Work order:
Using the data below, copy every line that contains the word "Focus".

Dataset entries
####

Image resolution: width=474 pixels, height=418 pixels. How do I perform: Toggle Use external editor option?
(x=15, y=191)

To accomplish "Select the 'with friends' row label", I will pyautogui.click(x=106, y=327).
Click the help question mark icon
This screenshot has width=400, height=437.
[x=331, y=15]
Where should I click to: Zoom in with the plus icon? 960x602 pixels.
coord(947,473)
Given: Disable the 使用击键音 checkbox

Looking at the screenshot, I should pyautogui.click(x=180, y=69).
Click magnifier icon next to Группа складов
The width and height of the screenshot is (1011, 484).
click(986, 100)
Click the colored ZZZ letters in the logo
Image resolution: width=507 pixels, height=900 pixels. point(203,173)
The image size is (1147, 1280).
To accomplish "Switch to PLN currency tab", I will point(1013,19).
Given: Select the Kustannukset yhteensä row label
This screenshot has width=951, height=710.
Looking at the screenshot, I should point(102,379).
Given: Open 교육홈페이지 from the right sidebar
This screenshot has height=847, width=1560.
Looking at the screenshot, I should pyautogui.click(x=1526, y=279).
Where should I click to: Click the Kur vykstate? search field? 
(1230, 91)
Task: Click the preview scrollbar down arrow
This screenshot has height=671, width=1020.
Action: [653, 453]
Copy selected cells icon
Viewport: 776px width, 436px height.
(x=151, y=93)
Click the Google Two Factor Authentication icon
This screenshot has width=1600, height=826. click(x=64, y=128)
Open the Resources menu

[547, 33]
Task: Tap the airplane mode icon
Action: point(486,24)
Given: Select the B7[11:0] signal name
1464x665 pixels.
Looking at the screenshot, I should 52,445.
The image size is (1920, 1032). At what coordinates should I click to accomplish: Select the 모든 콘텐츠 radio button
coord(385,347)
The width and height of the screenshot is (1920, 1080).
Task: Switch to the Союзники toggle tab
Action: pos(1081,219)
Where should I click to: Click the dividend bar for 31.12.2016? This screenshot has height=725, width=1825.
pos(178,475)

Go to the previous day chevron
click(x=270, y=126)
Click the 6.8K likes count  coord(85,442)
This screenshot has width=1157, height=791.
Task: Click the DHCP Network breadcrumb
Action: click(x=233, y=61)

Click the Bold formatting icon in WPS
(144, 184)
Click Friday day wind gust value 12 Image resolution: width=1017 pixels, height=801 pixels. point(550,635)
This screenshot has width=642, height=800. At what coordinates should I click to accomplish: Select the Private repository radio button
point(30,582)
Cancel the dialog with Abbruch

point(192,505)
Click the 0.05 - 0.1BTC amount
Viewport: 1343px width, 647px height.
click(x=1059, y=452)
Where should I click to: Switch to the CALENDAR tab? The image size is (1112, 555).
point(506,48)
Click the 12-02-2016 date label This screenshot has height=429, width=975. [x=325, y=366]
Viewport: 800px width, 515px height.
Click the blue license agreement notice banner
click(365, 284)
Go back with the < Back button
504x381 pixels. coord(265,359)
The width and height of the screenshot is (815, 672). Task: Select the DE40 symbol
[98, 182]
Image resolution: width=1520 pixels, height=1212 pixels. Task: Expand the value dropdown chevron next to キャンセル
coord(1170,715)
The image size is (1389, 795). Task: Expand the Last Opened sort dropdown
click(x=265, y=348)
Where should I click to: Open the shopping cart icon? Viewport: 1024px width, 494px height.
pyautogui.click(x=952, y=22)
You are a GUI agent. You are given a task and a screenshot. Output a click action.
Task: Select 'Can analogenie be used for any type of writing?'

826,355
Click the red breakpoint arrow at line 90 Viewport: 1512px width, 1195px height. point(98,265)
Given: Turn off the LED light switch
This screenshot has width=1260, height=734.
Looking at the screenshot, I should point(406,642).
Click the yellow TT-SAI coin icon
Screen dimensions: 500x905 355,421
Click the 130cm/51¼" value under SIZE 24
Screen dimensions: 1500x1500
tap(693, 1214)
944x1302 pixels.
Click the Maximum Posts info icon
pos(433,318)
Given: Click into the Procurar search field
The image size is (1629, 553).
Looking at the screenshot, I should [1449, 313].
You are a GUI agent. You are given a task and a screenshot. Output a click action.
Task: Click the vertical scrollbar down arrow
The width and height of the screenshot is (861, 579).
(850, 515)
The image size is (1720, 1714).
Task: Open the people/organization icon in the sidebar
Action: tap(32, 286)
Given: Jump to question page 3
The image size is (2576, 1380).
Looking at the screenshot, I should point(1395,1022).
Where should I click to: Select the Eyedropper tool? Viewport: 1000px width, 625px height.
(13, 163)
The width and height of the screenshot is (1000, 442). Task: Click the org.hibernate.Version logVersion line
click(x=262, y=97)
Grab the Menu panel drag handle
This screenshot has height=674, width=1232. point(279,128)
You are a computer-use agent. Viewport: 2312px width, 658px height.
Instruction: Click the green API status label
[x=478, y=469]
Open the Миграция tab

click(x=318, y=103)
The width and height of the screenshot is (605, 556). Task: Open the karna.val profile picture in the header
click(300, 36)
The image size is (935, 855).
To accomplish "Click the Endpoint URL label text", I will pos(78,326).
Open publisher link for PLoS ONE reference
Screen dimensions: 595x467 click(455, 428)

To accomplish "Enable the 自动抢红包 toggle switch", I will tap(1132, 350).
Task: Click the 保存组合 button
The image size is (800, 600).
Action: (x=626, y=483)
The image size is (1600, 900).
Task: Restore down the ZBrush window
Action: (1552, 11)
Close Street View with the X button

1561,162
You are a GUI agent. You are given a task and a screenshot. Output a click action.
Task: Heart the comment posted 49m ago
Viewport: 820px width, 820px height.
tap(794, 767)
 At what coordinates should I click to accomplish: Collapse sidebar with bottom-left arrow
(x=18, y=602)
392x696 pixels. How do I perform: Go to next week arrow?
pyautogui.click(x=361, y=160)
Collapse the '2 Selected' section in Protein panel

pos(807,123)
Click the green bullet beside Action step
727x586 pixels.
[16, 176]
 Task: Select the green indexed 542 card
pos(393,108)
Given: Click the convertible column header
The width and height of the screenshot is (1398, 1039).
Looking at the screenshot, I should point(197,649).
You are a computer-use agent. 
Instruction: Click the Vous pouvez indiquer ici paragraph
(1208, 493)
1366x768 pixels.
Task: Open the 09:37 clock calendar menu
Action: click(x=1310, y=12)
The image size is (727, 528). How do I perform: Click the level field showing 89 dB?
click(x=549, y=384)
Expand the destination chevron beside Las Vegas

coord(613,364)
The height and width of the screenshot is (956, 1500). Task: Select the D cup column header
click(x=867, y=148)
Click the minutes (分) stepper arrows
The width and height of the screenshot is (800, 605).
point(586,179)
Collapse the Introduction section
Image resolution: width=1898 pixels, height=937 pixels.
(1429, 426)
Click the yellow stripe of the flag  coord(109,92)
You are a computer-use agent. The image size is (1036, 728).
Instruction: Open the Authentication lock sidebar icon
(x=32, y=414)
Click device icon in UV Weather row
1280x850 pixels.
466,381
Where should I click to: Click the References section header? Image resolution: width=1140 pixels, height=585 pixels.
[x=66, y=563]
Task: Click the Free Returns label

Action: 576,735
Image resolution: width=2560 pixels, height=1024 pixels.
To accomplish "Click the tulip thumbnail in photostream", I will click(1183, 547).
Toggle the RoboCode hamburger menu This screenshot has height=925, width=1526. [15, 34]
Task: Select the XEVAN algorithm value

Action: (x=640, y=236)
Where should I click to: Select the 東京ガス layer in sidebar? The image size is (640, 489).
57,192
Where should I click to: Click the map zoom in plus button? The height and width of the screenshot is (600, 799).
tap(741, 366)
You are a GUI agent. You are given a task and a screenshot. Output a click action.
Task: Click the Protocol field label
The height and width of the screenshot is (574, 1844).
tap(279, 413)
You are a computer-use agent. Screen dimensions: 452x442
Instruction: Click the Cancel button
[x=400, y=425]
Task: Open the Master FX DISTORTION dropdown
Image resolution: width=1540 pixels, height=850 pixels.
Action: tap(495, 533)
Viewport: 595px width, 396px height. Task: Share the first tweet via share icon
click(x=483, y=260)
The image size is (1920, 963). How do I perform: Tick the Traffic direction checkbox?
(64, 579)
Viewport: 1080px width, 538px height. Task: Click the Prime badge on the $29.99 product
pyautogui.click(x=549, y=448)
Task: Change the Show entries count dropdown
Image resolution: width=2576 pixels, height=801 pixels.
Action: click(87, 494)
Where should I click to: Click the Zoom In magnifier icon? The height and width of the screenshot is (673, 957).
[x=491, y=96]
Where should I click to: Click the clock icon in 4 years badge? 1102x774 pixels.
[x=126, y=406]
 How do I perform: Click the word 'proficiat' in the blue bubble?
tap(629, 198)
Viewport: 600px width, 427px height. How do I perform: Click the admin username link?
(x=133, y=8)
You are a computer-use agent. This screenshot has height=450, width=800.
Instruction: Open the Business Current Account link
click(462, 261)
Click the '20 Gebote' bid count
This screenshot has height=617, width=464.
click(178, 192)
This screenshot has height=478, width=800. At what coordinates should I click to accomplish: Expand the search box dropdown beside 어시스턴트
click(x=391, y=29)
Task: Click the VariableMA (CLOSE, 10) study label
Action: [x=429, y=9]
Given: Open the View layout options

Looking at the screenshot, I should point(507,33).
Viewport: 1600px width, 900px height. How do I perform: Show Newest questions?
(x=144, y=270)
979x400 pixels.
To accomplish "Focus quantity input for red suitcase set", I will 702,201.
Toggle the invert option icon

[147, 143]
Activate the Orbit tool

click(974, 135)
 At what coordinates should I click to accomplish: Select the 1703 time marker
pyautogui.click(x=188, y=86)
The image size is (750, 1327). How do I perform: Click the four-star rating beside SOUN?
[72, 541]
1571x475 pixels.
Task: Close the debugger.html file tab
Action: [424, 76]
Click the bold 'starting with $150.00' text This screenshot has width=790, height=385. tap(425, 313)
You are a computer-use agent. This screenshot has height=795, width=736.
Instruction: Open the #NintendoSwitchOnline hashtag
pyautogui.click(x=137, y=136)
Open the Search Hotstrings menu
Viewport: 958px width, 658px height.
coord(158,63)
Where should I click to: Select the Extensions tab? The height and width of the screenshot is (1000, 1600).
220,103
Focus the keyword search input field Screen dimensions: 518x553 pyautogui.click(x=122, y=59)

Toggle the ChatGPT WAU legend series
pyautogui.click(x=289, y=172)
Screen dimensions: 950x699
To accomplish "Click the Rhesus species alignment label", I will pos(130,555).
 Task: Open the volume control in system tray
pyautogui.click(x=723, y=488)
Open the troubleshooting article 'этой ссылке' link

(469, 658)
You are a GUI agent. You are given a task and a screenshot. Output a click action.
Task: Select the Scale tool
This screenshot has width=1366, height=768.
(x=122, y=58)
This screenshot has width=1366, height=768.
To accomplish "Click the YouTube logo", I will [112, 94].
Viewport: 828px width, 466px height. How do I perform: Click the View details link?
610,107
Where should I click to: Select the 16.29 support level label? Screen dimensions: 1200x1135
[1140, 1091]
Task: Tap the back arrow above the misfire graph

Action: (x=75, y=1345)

####

Response area:
To accomplish "Focus quantity input for red suitcase set", I will 702,201.
Focus the keyword search input field Screen dimensions: 518x553 pyautogui.click(x=122, y=59)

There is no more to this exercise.